L’enjeu majeur de cette rencontre réside dans l’opérationnalisation de la force armée de l’AES (FU-AES). Bien que le président malien ait officiellement remis l’Étendard à cette nouvelle unité, marquant symboliquement son entrée en service, le calendrier précis de son déploiement sur le terrain reste à définir. Cette armée multinationale a pour mission principale de stopper l’avancée des groupes terroristes affiliés à Al-Qaïda et à l’État islamique.
Une réponse unifiée face à l’insécurité grandissante
Depuis plus de dix ans, le Mali, le Niger et le Burkina Faso luttent contre une instabilité chronique. Les insurgés ont récemment intensifié leurs opérations dans le sud du Mali, menaçant directement l’économie de la région. Au Burkina Faso et au Niger, les violences provoquent des déplacements massifs de populations civiles.
- Mutualisation des ressources militaires et humaines.
- Engagement commun pour une présence physique sur les théâtres d’opérations.
- Soutien logistique partagé entre les trois pays membres.
Un cadre du ministère malien de la Défense a confirmé que chaque État a déjà mobilisé des troupes et du matériel pour garantir l’efficacité de cette coalition sur le terrain.

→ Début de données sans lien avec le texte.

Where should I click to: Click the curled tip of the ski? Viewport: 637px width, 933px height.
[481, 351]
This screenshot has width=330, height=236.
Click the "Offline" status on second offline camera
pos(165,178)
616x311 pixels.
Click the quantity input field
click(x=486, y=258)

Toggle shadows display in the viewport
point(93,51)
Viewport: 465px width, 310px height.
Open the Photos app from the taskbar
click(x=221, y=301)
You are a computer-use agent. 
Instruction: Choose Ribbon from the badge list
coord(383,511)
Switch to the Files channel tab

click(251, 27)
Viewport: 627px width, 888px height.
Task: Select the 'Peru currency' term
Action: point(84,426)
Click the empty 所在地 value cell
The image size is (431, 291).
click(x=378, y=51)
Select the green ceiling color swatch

Au-delà de la défense : économie et communication
Le sommet de Bamako ne se limite pas aux questions sécuritaires. Les chefs d’État ont inauguré les locaux de Télévision AES, un nouvel outil de communication pour la confédération. Par ailleurs, le projet de création d’une banque d’investissement commune, dont le siège sera établi au Mali, devrait être validé durant ces échanges.
Cette dynamique confirme la rupture de ces pays avec la CEDEAO et l’influence française, au profit de nouveaux partenariats stratégiques, notamment avec la Russie.